REPS. STEVE SCALISE AND MICHELLE FISCHBACH
The drafters of the U.S. Constitution envisioned it as a lasting framework for our new country’s legal system that would stand the test of time. In their view, the words of our Constitution and its subsequent amendments contained explicit meaning that provided strength and certainty as the supreme law of the land.
However, the framers could not have imagined that nearly two centuries later, the Supreme Court would stray so far from the constitutional text to create their own version of laws.
Such was the case when the court decided Roe v. Wade in 1973 by twisting the “Due Process” clause of the 14th Amendment to create a nonexistent “right to privacy” that the justices equated with a right to take the lives of unborn children through abortion.
For decades, it seemed like Roe v. Wade would never be reversed. Challenge after challenge failed. Democrats in the Senate were quick to destroy any Supreme Court nominee they felt threatened Roe v. Wade as the law of the land. Meanwhile, each year, hundreds of thousands of pro-life young people nationwide came to Washington to participate in the March For Life and pray for an America that cherishes the unborn by ending abortion.
Since the Roe v. Wade ruling, 62 million babies have been murdered due to legalized abortion. This is a sobering and unacceptable reality. But now, thanks to the hard work of Mississippi Attorney General Lynn Fitch and decades of work from the pro-life movement, the court has accepted a case, Dobbs v. Jackson Women’s Health Organization, that could finally overturn Roe v. Wade.
As hundreds of thousands of people march for life on Friday, our message to you is, “We pray that this will be the last March For Life with Roe as the law of the land.”
This case is about a Mississippi law limiting abortions after 15 weeks of pregnancy. But we all know it is so much bigger than that. What is represented in this case is the culmination of nearly five decades of work from the pro-life movement.
The movement’s relentless pursuit of protection and justice for unborn babies has been crucial in providing information and resources to women, lawmakers, businesses, churches, and healthcare workers across the country.
While the pro-life movement has historically been bipartisan, today’s Democrats in Congress and President Joe Biden have moved so far to the left they don’t even support the Born Alive Act.
The United States is one of the few remaining countries that allows late-term abortions. The vast majority of Americans are opposed to Democrats’ radical abortion-on-demand agenda. Studies show that 76% of the country wants stricter abortion laws and believes Roe v. Wade is outdated.
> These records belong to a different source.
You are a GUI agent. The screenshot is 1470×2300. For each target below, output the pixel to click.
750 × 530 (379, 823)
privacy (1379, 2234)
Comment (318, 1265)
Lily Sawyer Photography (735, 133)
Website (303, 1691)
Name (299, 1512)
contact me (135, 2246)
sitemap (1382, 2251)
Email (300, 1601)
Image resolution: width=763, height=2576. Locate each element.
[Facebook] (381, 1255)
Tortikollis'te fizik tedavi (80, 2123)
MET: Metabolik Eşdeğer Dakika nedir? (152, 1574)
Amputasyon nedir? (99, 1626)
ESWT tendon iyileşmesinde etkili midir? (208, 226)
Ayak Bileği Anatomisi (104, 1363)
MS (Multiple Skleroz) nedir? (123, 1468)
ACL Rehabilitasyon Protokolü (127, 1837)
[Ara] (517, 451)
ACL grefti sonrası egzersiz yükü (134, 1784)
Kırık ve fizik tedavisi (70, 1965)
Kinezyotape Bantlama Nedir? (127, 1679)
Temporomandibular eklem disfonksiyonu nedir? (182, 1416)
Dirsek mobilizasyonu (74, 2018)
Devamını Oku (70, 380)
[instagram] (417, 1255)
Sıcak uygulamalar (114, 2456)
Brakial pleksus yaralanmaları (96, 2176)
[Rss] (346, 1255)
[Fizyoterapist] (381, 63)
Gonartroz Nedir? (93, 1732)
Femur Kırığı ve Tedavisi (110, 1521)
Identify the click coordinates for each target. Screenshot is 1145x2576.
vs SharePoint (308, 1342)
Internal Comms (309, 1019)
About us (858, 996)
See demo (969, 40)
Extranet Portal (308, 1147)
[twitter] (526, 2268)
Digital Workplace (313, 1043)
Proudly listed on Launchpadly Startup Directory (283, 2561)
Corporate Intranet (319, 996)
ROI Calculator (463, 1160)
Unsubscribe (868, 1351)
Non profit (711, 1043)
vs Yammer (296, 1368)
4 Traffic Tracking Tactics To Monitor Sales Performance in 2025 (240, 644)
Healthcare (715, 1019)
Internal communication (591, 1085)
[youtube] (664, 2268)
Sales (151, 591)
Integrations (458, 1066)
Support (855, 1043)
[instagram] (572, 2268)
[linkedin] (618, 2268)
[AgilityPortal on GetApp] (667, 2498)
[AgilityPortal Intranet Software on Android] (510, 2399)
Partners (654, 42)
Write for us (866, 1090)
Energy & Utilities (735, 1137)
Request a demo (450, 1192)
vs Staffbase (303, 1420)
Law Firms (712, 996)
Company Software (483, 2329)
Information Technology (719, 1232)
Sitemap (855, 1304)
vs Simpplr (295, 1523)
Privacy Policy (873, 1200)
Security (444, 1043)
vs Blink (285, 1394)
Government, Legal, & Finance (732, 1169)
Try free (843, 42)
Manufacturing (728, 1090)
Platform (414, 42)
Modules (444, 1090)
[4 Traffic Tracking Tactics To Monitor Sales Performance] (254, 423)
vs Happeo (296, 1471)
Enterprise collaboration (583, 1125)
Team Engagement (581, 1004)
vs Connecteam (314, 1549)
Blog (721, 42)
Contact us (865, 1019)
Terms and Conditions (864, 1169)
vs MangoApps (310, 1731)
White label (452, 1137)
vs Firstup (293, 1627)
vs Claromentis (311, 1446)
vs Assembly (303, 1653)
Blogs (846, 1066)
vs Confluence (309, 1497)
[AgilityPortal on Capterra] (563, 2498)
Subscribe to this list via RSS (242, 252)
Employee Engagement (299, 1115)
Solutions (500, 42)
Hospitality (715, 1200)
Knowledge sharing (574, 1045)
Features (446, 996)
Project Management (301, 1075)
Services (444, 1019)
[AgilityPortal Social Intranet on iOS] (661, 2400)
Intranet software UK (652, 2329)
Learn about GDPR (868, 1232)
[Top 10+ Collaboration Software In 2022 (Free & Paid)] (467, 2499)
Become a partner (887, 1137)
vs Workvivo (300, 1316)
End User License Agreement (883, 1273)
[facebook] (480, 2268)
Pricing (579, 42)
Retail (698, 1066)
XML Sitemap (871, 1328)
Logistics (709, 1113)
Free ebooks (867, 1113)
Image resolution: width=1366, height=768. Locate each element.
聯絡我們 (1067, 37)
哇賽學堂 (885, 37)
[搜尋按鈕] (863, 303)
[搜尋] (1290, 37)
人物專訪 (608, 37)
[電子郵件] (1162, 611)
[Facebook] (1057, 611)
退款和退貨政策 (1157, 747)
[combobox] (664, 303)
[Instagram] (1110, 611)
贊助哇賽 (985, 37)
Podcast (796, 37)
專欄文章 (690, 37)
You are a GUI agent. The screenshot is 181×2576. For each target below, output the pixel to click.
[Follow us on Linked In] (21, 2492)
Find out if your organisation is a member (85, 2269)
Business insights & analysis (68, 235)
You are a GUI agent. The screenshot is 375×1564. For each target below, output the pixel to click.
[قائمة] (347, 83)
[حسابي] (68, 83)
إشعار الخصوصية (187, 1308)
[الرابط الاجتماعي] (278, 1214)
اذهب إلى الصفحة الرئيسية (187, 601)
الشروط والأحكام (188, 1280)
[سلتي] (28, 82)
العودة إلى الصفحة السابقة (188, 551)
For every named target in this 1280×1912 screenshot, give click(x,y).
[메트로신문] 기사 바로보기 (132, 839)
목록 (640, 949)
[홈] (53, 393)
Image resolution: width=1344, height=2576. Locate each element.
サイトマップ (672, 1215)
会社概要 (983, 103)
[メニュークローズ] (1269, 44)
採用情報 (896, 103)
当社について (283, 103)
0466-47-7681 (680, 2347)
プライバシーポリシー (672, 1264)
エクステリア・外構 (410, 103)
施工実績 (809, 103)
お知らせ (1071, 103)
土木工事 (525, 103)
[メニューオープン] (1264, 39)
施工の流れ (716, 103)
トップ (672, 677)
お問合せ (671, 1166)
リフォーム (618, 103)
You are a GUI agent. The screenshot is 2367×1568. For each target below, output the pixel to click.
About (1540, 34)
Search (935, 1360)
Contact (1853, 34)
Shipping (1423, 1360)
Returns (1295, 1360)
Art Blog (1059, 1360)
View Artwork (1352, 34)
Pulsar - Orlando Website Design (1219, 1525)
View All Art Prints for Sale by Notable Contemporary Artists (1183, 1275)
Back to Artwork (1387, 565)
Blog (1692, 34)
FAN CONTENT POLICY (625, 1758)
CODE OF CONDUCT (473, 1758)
The pro-life movement is a large and diverse coalition that includes nurses, doctors, abortion survivors, former pro-abortion doctors, and everyday mothers and fathers. What’s amazing about this movement is that people from all walks of life are unified in our shared mission to reverse this gruesome decision made 49 years ago and resulted in the loss of generations of unborn babies.
At last, we have a case before the Supreme Court that gives us a pathway to correct this horrible mistake.
If Mississippi’s 15-week abortion ban is upheld, there are at least a dozen states ready with life-saving laws to protect the unborn.
Attorney General Fitch is representing pro-life Americans, pro-life states, and the unborn on a national stage. This is our moment to allow states to protect life. This is our moment to correct the stain on our nation’s history that Roe v. Wade created in 1973.
Steve Scalise is the U.S. House minority whip, representing Louisiana's 1st Congressional District. Michelle Fischbach represents Minnesota's 7th Congressional District in the U.S. House.